G.I. Joe

G.I. Joe

Hundreds of collectors of G.I. Joe action figures from across the country will converge on central Iowa this weekend for a convention focused on the plastic soldier with more than five decades of history in boys’ toy boxes.

Brian Sauer is organizing the fifth annual gathering, called “Assembly Required.” Sauer, a 42-year-old advertising executive from Des Moines, says he’s a longtime recruit in the G.I. Joe army.

“As I started out, I fell in love with the actual toys and the playability,” Sauer says. “As an adult, I fell in love with the artwork and the craftsmanship and what goes into making a toy line.” While his personal collection has grown to include several thousand items, there are still certain action figures and accessories in the series he’s hoping to find.

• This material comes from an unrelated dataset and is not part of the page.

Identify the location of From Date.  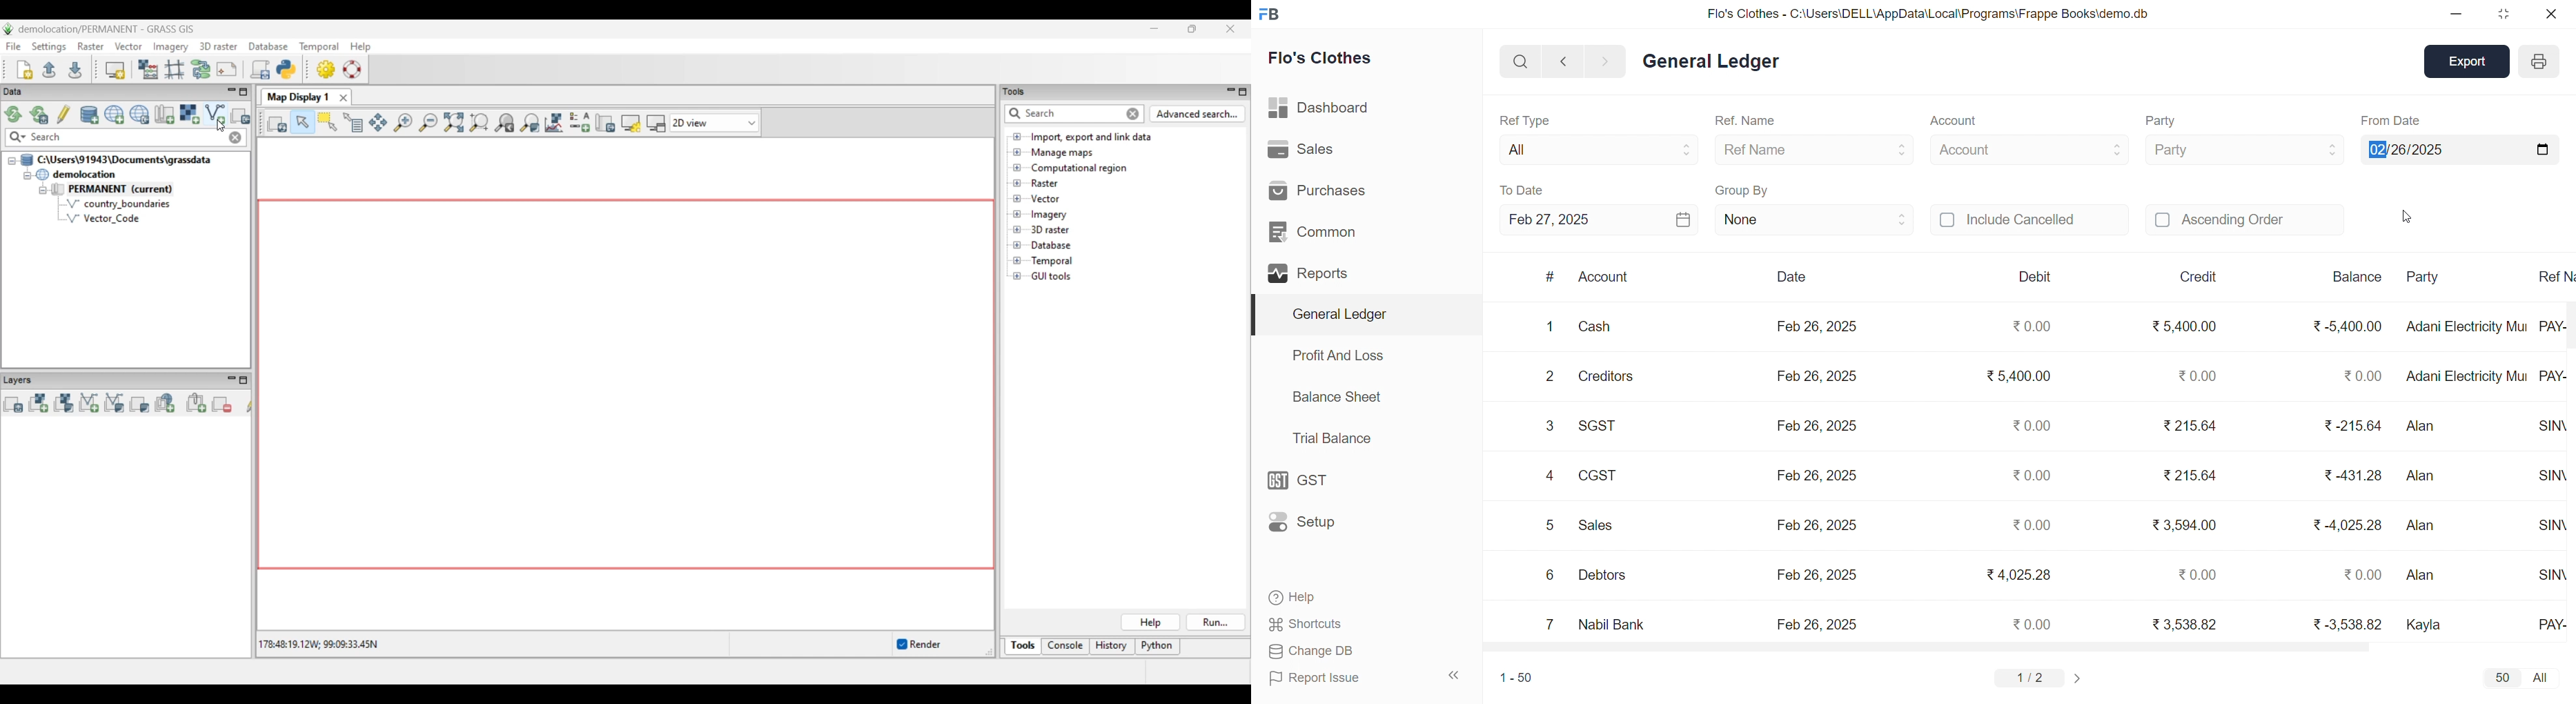
(2391, 120).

This weekend’s trade show and convention will feature a host of vendors, one of the original Hasbro toy painters, and a team of what Sauer describes as G.I. Joe archaeologists who have meticulously traced the toy’s 51-year lineage. Sauer says, “They go through and contact the original artists, sculptors, producers, executives and collect and gather all of the archived materials of what went into making the G.I. Joe toy line.” While Sauer started off staging battles with his three-and-three-quarter-inch tall figures as a kid in the 1980s, he later discovered his dad’s collection of the original 12-inch-tall G.I. Joes.

The fascination continued to grow, along with his collection, which is now battalion-sized. Sauer says he’s not phased when someone questions why a grown man is still playing with his childhood toys.

“With the comic book movies being so widely popular, ‘geek culture’ has moved out of the shadows and the damp basements and into the mainstream,” Sauer says. “I feel a little bit funny sometimes in professional settings talking about it but no, I keep a bit of my collection on display in my office.”

The convention runs Saturday from 9:30 A.M. to 5:30 P.M. at the Des Moines Social Club’s Kum & Go Theater. Admission is free.